What to produce: In the answer, each line of the listing should appear again unchanged.

Exercise materials:
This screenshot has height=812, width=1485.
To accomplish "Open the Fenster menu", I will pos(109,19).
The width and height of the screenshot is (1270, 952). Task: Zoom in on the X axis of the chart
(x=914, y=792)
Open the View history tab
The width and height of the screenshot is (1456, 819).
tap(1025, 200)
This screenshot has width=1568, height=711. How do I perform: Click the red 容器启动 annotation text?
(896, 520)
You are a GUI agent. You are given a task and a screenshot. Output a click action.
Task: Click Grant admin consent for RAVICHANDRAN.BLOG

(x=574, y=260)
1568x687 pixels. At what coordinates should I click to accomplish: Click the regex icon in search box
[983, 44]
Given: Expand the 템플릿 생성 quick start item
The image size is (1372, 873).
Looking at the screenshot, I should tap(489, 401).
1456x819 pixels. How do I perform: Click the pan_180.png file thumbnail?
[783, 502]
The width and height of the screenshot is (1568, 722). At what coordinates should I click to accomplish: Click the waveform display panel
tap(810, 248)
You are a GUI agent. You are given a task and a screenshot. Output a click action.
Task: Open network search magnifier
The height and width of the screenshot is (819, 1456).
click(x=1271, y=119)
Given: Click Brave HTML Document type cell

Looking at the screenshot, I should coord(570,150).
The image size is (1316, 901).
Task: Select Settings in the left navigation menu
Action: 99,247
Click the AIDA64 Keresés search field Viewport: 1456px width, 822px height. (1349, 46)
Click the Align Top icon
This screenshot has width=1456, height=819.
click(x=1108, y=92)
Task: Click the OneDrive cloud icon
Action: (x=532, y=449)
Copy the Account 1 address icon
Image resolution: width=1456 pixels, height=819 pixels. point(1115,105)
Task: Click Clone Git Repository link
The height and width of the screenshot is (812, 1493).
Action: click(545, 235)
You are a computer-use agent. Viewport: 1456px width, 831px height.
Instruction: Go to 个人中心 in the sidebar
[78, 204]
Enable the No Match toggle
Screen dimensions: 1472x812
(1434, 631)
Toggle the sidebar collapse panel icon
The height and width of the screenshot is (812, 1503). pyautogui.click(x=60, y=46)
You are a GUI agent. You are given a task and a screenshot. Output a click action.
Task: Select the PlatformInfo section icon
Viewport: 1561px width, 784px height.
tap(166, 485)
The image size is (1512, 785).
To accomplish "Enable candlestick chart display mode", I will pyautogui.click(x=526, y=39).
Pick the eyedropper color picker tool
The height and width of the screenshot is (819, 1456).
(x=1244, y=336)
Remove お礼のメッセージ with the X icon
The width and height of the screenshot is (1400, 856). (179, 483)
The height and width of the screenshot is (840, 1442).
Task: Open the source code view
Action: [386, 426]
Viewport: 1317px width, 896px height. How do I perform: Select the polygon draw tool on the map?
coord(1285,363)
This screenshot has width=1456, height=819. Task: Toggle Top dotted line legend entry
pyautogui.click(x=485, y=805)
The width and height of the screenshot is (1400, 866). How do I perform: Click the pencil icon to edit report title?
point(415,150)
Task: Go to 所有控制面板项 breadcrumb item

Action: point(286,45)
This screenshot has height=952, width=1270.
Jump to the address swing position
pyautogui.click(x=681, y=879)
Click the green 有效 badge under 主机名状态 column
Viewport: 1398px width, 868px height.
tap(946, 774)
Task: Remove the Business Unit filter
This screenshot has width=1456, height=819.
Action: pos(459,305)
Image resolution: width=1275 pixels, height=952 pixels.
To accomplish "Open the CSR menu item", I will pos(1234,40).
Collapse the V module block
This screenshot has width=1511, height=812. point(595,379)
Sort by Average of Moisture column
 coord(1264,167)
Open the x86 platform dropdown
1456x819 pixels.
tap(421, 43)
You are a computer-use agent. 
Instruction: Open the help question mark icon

Output:
This screenshot has height=812, width=1485.
To accomplish "Open the Fenster menu", I will pos(109,19).
The width and height of the screenshot is (1270, 952). Task: Zoom in on the X axis of the chart
(x=914, y=792)
Open the View history tab
The width and height of the screenshot is (1456, 819).
tap(1025, 200)
This screenshot has width=1568, height=711. How do I perform: Click the red 容器启动 annotation text?
(896, 520)
You are a GUI agent. You are given a task and a screenshot. Output a click action.
Task: Click Grant admin consent for RAVICHANDRAN.BLOG

(x=574, y=260)
1568x687 pixels. At what coordinates should I click to accomplish: Click the regex icon in search box
[983, 44]
Given: Expand the 템플릿 생성 quick start item
The image size is (1372, 873).
Looking at the screenshot, I should tap(489, 401).
1456x819 pixels. How do I perform: Click the pan_180.png file thumbnail?
[783, 502]
The width and height of the screenshot is (1568, 722). At what coordinates should I click to accomplish: Click the waveform display panel
tap(810, 248)
You are a GUI agent. You are given a task and a screenshot. Output a click action.
Task: Open network search magnifier
The height and width of the screenshot is (819, 1456).
click(x=1271, y=119)
Given: Click Brave HTML Document type cell

Looking at the screenshot, I should coord(570,150).
The image size is (1316, 901).
Task: Select Settings in the left navigation menu
Action: 99,247
Click the AIDA64 Keresés search field Viewport: 1456px width, 822px height. (1349, 46)
Click the Align Top icon
This screenshot has width=1456, height=819.
click(x=1108, y=92)
Task: Click the OneDrive cloud icon
Action: (x=532, y=449)
Copy the Account 1 address icon
Image resolution: width=1456 pixels, height=819 pixels. point(1115,105)
Task: Click Clone Git Repository link
The height and width of the screenshot is (812, 1493).
Action: click(545, 235)
You are a computer-use agent. Viewport: 1456px width, 831px height.
Instruction: Go to 个人中心 in the sidebar
[78, 204]
Enable the No Match toggle
Screen dimensions: 1472x812
(1434, 631)
Toggle the sidebar collapse panel icon
The height and width of the screenshot is (812, 1503). pyautogui.click(x=60, y=46)
You are a GUI agent. You are given a task and a screenshot. Output a click action.
Task: Select the PlatformInfo section icon
Viewport: 1561px width, 784px height.
tap(166, 485)
The image size is (1512, 785).
To accomplish "Enable candlestick chart display mode", I will pyautogui.click(x=526, y=39).
Pick the eyedropper color picker tool
The height and width of the screenshot is (819, 1456).
(x=1244, y=336)
Remove お礼のメッセージ with the X icon
The width and height of the screenshot is (1400, 856). (179, 483)
The height and width of the screenshot is (840, 1442).
Task: Open the source code view
Action: [386, 426]
Viewport: 1317px width, 896px height. How do I perform: Select the polygon draw tool on the map?
coord(1285,363)
This screenshot has width=1456, height=819. Task: Toggle Top dotted line legend entry
pyautogui.click(x=485, y=805)
The width and height of the screenshot is (1400, 866). How do I perform: Click the pencil icon to edit report title?
point(415,150)
Task: Go to 所有控制面板项 breadcrumb item

Action: point(286,45)
This screenshot has height=952, width=1270.
Jump to the address swing position
pyautogui.click(x=681, y=879)
Click the green 有效 badge under 主机名状态 column
Viewport: 1398px width, 868px height.
tap(946, 774)
Task: Remove the Business Unit filter
This screenshot has width=1456, height=819.
Action: pos(459,305)
Image resolution: width=1275 pixels, height=952 pixels.
To accomplish "Open the CSR menu item", I will pos(1234,40).
Collapse the V module block
This screenshot has width=1511, height=812. point(595,379)
Sort by Average of Moisture column
 coord(1264,167)
Open the x86 platform dropdown
1456x819 pixels.
tap(421, 43)
You are a computer-use agent. 
Instruction: Open the help question mark icon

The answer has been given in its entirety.